There are several sub-genres of hyper pop. One is the pop/rock hybrid. It is usually identified as a subgenre of hip-hop or pop music, but has been noted to have roots in indie music. The other sub-genre is the post-punk/post-grime hybrid, which is also sometimes identified as being independent or even experimental. A third variation is the techno/art fusion.

 

Bubblegum Buttstock is sometimes called PC Music, due to its frequently performed performances on television and in live venues by artists like LCD, minus the keyboards. Although its roots can be traced to the hardcore/punk/surrealist movement, it is now often identified with breakcore, which features an emphasis on complex beats, drum programming, samples, and electronic experimentation. PC Music artists sometimes refer to themselves as bubblegum rappers, as well. The genre is sometimes considered as a new style of music, distinct from pop.

 

The PC Music aesthetic is characterized by the complex use of distortion, drums, keyboards, samples, mixed with spoken word.
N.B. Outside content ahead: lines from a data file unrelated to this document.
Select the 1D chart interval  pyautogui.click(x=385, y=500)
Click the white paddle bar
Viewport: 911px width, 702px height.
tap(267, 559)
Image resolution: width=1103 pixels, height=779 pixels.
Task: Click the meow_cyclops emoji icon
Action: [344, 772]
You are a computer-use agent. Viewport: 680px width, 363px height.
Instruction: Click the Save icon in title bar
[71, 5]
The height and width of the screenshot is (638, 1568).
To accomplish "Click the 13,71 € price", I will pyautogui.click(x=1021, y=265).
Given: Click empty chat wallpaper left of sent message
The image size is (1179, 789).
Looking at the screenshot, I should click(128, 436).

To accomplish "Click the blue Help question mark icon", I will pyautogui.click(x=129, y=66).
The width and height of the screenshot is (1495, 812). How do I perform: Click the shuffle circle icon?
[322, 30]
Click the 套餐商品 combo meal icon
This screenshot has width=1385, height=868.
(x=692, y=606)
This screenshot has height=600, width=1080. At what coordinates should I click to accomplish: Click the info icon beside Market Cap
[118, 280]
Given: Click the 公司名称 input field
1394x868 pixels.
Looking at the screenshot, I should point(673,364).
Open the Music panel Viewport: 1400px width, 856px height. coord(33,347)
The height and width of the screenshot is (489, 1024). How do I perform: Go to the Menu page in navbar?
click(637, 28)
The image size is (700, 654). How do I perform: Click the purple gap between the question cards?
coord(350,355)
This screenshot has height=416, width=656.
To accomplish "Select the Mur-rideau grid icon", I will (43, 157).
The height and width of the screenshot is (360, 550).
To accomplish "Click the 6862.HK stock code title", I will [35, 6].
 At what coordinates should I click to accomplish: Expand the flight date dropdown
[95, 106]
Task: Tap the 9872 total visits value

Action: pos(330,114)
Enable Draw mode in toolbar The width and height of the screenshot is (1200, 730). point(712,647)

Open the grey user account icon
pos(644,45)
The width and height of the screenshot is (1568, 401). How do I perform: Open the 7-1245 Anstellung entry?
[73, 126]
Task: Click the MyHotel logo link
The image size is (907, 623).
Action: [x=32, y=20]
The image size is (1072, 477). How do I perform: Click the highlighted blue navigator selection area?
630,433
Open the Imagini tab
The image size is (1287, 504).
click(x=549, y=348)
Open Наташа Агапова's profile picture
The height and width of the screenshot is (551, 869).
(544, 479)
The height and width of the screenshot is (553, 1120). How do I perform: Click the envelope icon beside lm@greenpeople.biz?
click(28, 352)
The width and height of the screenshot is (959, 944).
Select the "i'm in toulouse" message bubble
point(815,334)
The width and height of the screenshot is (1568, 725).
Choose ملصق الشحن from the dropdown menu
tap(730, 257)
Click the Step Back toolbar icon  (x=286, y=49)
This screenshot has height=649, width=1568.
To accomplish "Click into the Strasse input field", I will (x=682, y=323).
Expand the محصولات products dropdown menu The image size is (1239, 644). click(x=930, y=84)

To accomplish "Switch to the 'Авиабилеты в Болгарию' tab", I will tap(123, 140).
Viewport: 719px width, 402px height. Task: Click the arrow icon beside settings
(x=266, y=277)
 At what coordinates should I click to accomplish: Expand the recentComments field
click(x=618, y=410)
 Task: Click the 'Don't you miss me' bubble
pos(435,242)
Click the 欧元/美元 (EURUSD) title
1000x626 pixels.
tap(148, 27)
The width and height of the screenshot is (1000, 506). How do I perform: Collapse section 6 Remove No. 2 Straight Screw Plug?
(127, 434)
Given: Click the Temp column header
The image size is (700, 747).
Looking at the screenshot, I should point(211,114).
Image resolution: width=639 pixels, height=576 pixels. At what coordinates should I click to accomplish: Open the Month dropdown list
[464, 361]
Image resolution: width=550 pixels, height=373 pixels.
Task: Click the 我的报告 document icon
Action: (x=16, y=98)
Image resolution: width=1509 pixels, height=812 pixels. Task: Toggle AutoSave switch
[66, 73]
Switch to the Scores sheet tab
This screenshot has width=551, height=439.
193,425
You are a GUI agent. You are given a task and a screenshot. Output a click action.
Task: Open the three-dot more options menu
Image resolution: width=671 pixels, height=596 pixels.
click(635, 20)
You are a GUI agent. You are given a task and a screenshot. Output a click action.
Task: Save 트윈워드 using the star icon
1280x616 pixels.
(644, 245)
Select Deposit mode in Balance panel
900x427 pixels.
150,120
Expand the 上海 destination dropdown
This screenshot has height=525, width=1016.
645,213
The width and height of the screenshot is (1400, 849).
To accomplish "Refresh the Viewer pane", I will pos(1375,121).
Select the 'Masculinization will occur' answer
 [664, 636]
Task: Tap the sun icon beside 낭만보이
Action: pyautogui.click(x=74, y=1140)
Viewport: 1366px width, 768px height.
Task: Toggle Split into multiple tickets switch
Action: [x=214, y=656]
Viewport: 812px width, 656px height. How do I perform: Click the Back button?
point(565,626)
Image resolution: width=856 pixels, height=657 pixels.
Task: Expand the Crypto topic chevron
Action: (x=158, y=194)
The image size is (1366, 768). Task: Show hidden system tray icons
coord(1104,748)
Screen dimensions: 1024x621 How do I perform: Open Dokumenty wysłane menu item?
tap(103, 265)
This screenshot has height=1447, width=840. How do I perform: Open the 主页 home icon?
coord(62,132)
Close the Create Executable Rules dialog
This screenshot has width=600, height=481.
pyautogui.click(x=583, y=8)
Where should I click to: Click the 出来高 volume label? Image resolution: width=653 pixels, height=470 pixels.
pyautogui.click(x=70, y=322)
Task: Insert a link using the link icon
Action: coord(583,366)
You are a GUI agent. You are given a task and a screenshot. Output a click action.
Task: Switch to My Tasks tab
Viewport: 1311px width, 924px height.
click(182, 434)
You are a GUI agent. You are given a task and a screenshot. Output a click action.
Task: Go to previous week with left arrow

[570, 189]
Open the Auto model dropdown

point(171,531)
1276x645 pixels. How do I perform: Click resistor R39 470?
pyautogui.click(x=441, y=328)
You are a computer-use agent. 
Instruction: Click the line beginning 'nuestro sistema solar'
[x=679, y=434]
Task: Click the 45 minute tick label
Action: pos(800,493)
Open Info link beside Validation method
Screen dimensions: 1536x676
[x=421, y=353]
The production is often very distorted and droned, featuring distorted vocals and guitar solos. PC Music artists like the band vocality (aka Ulterior Motive) often put a distorted vocalist at the front of their songs. Other characteristics include the use of complex drum programming, samples from different genres, sampling from a wide variety of sources, the use of complex beats and layers, and the inclusion of a complex guitar melody. Some PC Music artists like the band Sligo Breaks put a distorted female vocals on their songs.

 

The term “hyper pop” was first coined in 1985 by the British writer David Caves, although he referred to the style as “a kind of over-commercialized hardcore.” Since then, many other artists have come to identify it as a separate style of pop music, often lumped together under the umbrella term “pop.” However, despite this loose grouping, the Hyper Pop style does have some distinctive traits. As Caves would put it in Hyper Pop Confessions: “The big thing about it is that it’s over-commercialized… The problem with that is that it destroys the real artifice of music, because it just becomes, well, a commercial product.” The goal of a successful pop song should be to appeal to as many people as possible. Hyper pop artists need to create an audio product that isn’t diluted by its commercial appeal.

 

In the past few years, hip-hop and rap have experienced large transformations towards more edgy and mainstream sound, but they still retained many of the characteristics of the pop music arena. The music and the style remain consistent. The differences between the two styles came about because artists saw differences that could be exploited to make their music more edgy. Today, those same elements are incorporated into hip-hop and rap music, but with elements of pop to make it mainstream and appealing to a wider audience.